The refusal on the part of most of the French to eat anything but a cereal-based diet was another major issue. Bread likely accounted for 60-80 percent of the budget of a wage-earner’s family at that point in time. Consequently, even a small rise in grain prices could spark political tensions. Because this was such an issue, and probably the major cause of the French Revolution among the majority, Finance Minister Jacques Necker (1732–1804) claimed that, to show solidarity with the people, King Louis XVI was eating the lower-class maslin bread. Maslin bread is from a mix of wheat and rye, rather than the elite manchet, white bread that is achieved by sifting wholemeal flour to remove the wheatgerm and bran.
That solidarity was seen as propaganda and the instigators made up the Marie Antoinette quote: Let them eat cake. . Then there was a plot drawn up at Passy in 1789 that fomented the rebellion against the crown shortly before the people stormed the Bastille. It declared “do everything in our power to ensure that the lack of bread is total, so that the bourgeoisie are forced to take up arms.”

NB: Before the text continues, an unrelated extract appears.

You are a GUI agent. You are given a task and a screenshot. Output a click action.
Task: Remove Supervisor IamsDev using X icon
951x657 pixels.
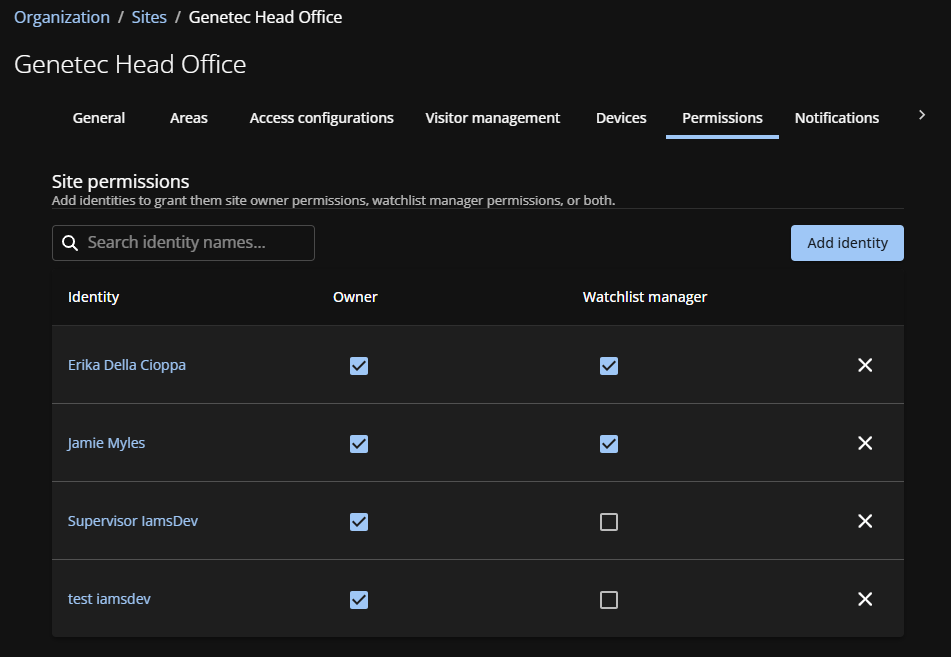click(x=865, y=521)
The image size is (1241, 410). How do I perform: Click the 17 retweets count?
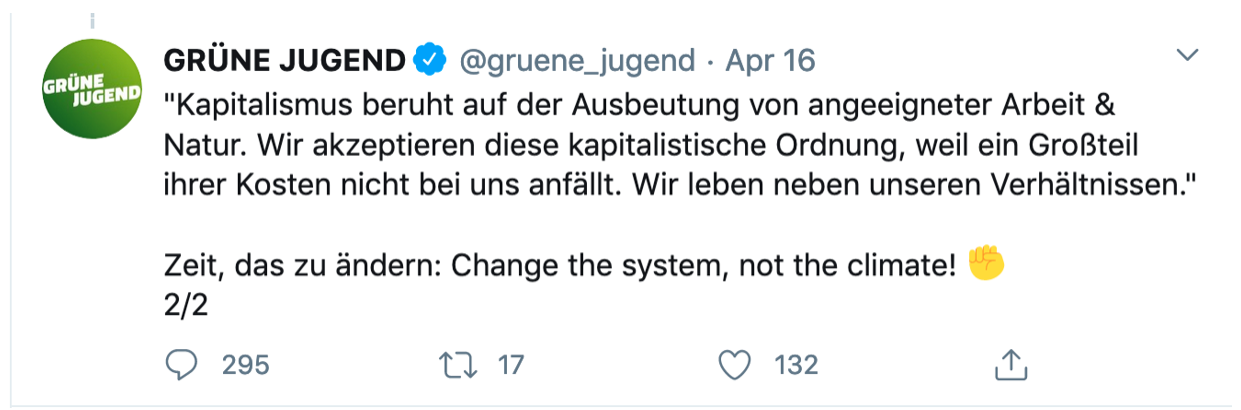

It was also at this time when Anne Robert Jacques Turgot (1727-1781), Baron de l’Aulne, was a French economist and statesman. He was originally considered a physiocrat, but he kept an open mind and became the first economist to have recognized the law of diminishing marginal returns in agriculture. He became the father of economic liberalism which we call today laissez-faire for he put it into action. He saw the overregulation of grain production was behind also contributing to the food shortages. He once said: “Ne vous mêlez pas du pain”—Do not meddle with bread.
The French Revolution overthrew the monarchy and they began beheading anyone who supported the Monarchy and confiscated their wealth as well as the land belonging to the Catholic Church. Nevertheless, the revolution did not end French anxiety over bread. On August 29th, 1789, only two days after completing the Declaration of the Rights of Man and of the Citizen, the Constituent Assembly completely deregulated domestic grain markets. The move raised fears about speculation, hoarding, and exportation.
Then on October 21st, 1789, a baker, Denis François, was accused of hiding loaves from sale as part of a conspiracy to deprive the people of bread. Despite a hearing which proved him innocent, the crowd dragged François to the Place de Grève, hanged and decapitated him, and made his pregnant wife kiss his bloodied lips. Immediately thereafter, the National Constituent Assembly instituted martial law. At first sight, this act appears as a callous lynching by the mob, yet it led to social sanctions against the general public. The deputies decided to meet popular violence with force.
So, food has often been a MAJOR factor in revolutions. We are entering a cold period. Ukraine has been the breadbasket for Europe. Escalating this war will also lead to accelerating the food shortages post-2024. It is interesting how we learn nothing from history. Wars are instigated by political leaders while revolutions are instigated by the people.